Figure 4. Effect of guide laser irradiation on orthodontic treatment-induced excitation of the jaw-opening reflex. (A) Experimental procedure for the application of orthodontic force, guide laser irradiation and the evaluation of jaw-opening reflex excitability. (B) One day of orthodontic force application significantly reduced the right-side threshold for inducing the jaw-opening reflex, and guide laser irradiation of the maxillary first molar region for 30 s failed to alter the reduction in the threshold for 60 min. BI: before laser irradiation. Arrow: laser irradiation. Left vs. right: two-way ANOVA, side: p < 0.05, time: p < 0.05, side × time: p < 0.05; Bonferroni post hoc test, ^*p < 0.05 vs. “BI of left”.

FIGURE 5

Figure 5. Effects of CO₂ or diode laser irradiation on orthodontic treatment-induced excitation of the jaw-opening reflex. (A–C) One day of orthodontic force application significantly reduced the right-side threshold for inducing the jaw-opening reflex before irradiation. CO₂ laser irradiation of the maxillary first molar region for 15 s (A) failed to alter jaw-opening reflex excitability. However, 30 (B) and 600 (C) s of CO₂ laser irradiation significantly increased the right-side threshold for inducing the jaw-opening reflex. (D,E) Thirty seconds (D) or 600 s (E) of diode laser irradiation failed to increase the right-side threshold for inducing the jaw-opening reflex. BI: before irradiation. Arrow: laser irradiation. Two-way ANOVA, side: p < 0.05, time: p < 0.05, side × time: p < 0.05; Dunnett's post hoc test, ^*p < 0.05: vs. “BI of left”.

FIGURE 6

Figure 6. Effects of CO₂ or diode laser irradiation immediately after the application of orthodontic force (preirradiation) on the development of orthodontic treatment-induced excitation of the jaw-opening reflex. (A) Experimental procedure for the application of orthodontic force, laser irradiation and the evaluation of jaw-opening reflex excitability. (B) Thirty seconds of CO₂ laser irradiation significantly increased the right-side threshold for inducing the jaw-opening reflex on D1, but this effect was not observed at three or seven days after PI (D3 and D7). (C) Thirty seconds of diode laser irradiation significantly increased the right-side threshold for inducing the jaw-opening reflex on D1, but this effect was not observed at 3 or 7 days after PI (D3 and D7). NI, non-irradiation; PI, preirradiation; JOR, evaluation of jaw-opening reflex excitability. Student's t-test, ^*p < 0.05: NI vs. PI. Paired t-test, ^#p < 0.05: left vs. right in the same group.

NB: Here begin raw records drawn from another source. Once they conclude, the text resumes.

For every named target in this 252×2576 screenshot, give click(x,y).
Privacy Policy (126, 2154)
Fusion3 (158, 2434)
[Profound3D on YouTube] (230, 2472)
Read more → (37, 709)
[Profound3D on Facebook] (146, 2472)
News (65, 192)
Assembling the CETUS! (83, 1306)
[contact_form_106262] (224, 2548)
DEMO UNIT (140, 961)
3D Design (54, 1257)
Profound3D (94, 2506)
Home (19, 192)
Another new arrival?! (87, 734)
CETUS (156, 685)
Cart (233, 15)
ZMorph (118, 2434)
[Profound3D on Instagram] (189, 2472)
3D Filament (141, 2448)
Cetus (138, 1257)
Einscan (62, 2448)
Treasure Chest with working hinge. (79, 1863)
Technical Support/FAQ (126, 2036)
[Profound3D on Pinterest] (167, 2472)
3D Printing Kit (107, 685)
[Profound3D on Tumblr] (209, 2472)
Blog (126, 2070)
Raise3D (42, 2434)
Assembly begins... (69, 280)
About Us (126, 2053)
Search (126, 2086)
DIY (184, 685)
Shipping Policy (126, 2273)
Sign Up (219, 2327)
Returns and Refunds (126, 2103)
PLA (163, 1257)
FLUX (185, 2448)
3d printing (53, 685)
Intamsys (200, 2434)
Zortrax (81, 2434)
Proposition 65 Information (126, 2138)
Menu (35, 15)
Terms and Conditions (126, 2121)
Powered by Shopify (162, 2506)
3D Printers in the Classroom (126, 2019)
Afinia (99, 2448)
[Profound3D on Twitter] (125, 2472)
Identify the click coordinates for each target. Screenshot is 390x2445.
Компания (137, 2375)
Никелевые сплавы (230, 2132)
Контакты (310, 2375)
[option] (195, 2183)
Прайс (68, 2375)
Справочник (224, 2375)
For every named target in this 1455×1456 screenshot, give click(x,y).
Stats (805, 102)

Alterations in GFAP-IR Cells Expression Induced by Orthodontic Force Application and Laser Irradiation

In comparison with the intact control, 1-day of orthodontic force application significantly (p < 0.01) increased the number of neurons encircled with GFAP-IR cells in the V₁ and V₂ branch regions of the bilateral TGs (Figures 7A,B). On the left but not the right side, the expression of GFAP-IR cells in the TG was also significantly (p < 0.01) increased in the V₃ branch region. Irradiation by a CO₂ or diode laser at 1 day after the application of orthodontic force failed to alter the number of TG neurons encircled with GFAP-IR cells (Figures 7C,D). On the other hand, preirradiation by either laser significantly reduced the number of neurons encircled with GFAP-IR cells in the V₁ (P < 0.01) and V₂ (p < 0.05) branch regions of the right TG. In addition, preirradiation with a diode laser significantly (p < 0.05) reduced the expression of GFAP-IR cells in the V₁ branch region of the left TG (Figures 7E,F).

FIGURE 7

Figure 7. Alterations in GFAP-IR cells expression in the TG induced by orthodontic treatment and laser irradiation. (A) Immunohistochemical photomicrographs of TG neurons in the V₂ branch region encircled with GFAP-IR cells in intact (left) and D1 (right) animals. Scale bar: 50 mm. (B) Comparison of the number of TG neurons encircled with GFAP-IR cells in the V₁, V₂, and V₃ branch regions between intact and D1 animals. (C,D) Thirty seconds of CO₂ (C) or diode (D) laser irradiation on D1 failed to alter the number of TG neurons encircled with GFAP-IR cells in the V₁, V₂, and V₃ branch regions. (E,F) Thirty seconds of CO₂ (E) or diode (F) laser irradiation immediately after orthodontic force application (preirradiation) significantly altered the number of TG neurons encircled with GFAP-IR cells in the V₁, V₂, and V₃ branch regions. PI, preirradiation. Student's t-test, ^**p < 0.01, ^*p < 0.05.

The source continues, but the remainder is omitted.